The ultrastructure of the livers and spleens in T. gondii-infected mice with or without α-lactose treatment. Blue stars indicate T. gondii tachyzoites, blue rectangles indicate the accumulation areas of tachyzoites, and red circles indicate the large necrosis areas. N, nucleus; ER, endoplasmic reticulum; Mt, mitochondrion; Ne, neutrophil; KC, Kupffer cell; PV, parasitophorous vacuole.

Figure 4

Gal-9 and its receptor CD137 were upregulated during T. gondii infection. Heatmap visualization showed the mRNA expressions of Gal-1, Gal-3, Gal-8, and Gal-9 (A) and the receptors of Gal-9 (CD44, CD137, PDI, and Tim-3) (B) in the livers of Tg-infected mice and Tg+lact mice, while histograms showed the expression levels of Gal-9 and CD137 in the livers and spleens of mice from different groups (C).
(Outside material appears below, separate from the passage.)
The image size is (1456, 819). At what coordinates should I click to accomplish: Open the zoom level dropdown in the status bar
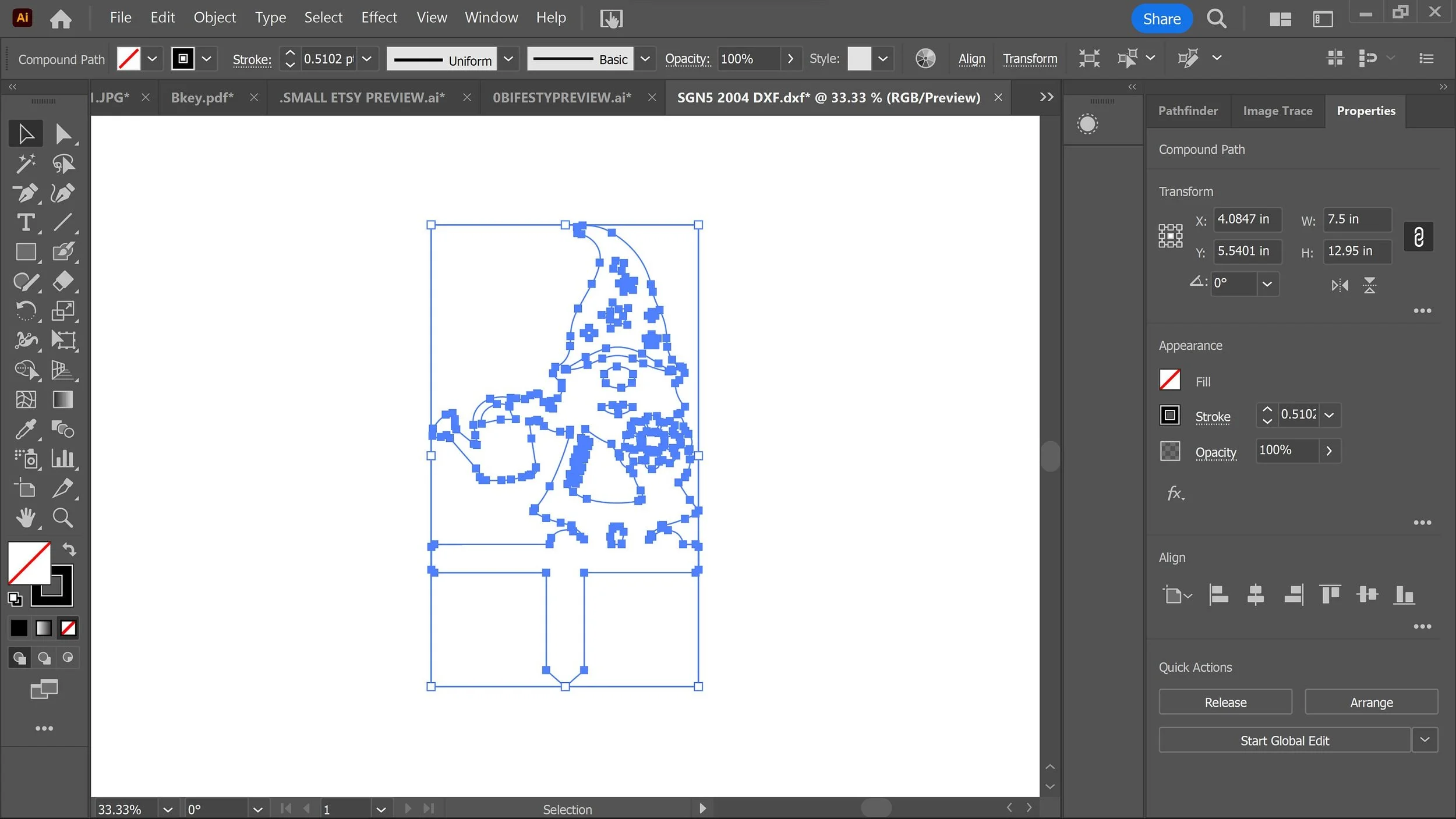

Liver and spleen tissues were collected on day 7 p.i. for evaluating mRNA expression levels by using qRT-PCR. Values are means from triplicate measurements, and data are presented as means ± SD; two independent experiments were performed with four mice per group. *P < 0.05, **P < 0.01, and ***P < 0.001. Y axis represents the mRNA relative expression level (REL) of different genes.

Figure 5

CD137⁺ cells in the liver tissues of mice from different groups. (A) Immunofluorescence staining showed CD137⁺ cells (labeled green) in the livers of mice. Original magnification 200× (scale bar = 100 µm). (B) Morphometric analysis in liver tissues by showing the number of CD137⁺ cells per square millimeter. Data are presented as means ± SD; experiments were performed with four mice per group. **P < 0.01, and ***P < 0.001. (C) The protein levels of CD137 in the livers of mice were detected by Western blot assay.

Figure 6

The mRNA expression levels of Th1 and Th2 cytokines in the livers (A) and spleens (B) of mice from different groups on day 7 p.i. Values are means from triplicate measurements, and data are presented as means ± SD; two independent experiments were performed with four mice per group. *P < 0.05, **P < 0.01, and ***P < 0.001. Y axis represents the mRNA relative expression level (REL) of different genes.

Figure 7

Correlation analysis between the mRNA expression levels detected in the livers and spleens of Tg-infected mice or Tg+lact mice (n = 4). (A) Significant correlations between Gal-9 and CD137, Gal-9 and IFNγ, and CD137 and IFNγ in the liver, and (B) Significant correlations between Gal-9 and CD137, Gal-9 and IFNγ, and CD137 and IFNγ in the spleen of Tg-infected mice. (C) Significant correlation between CD137 and IFNγ in the liver of Tg+lact mice. The r value generates for the theoretical line of best fit, while the P value indicates the significance of the correlation.

Figure 8

Immunohistochemical staining for CD86⁺ and CD206⁺ cells in the livers of mice from different groups. (A) Immunohistochemical staining of CD86⁺ and CD206⁺ cells were labeled by CD86 mAb and CD206 pAb, respectively. Red arrows indicate positive cells and black arrows indicate tachyzoites. Original magnification 200× (scale bar = 100 µm). (B) Morphometric analysis showed the number of CD86⁺ or CD206⁺ cells per square millimeter in the liver tissues. Data are presented as means ± SD; experiments were performed with four mice per group. ***P < 0.001.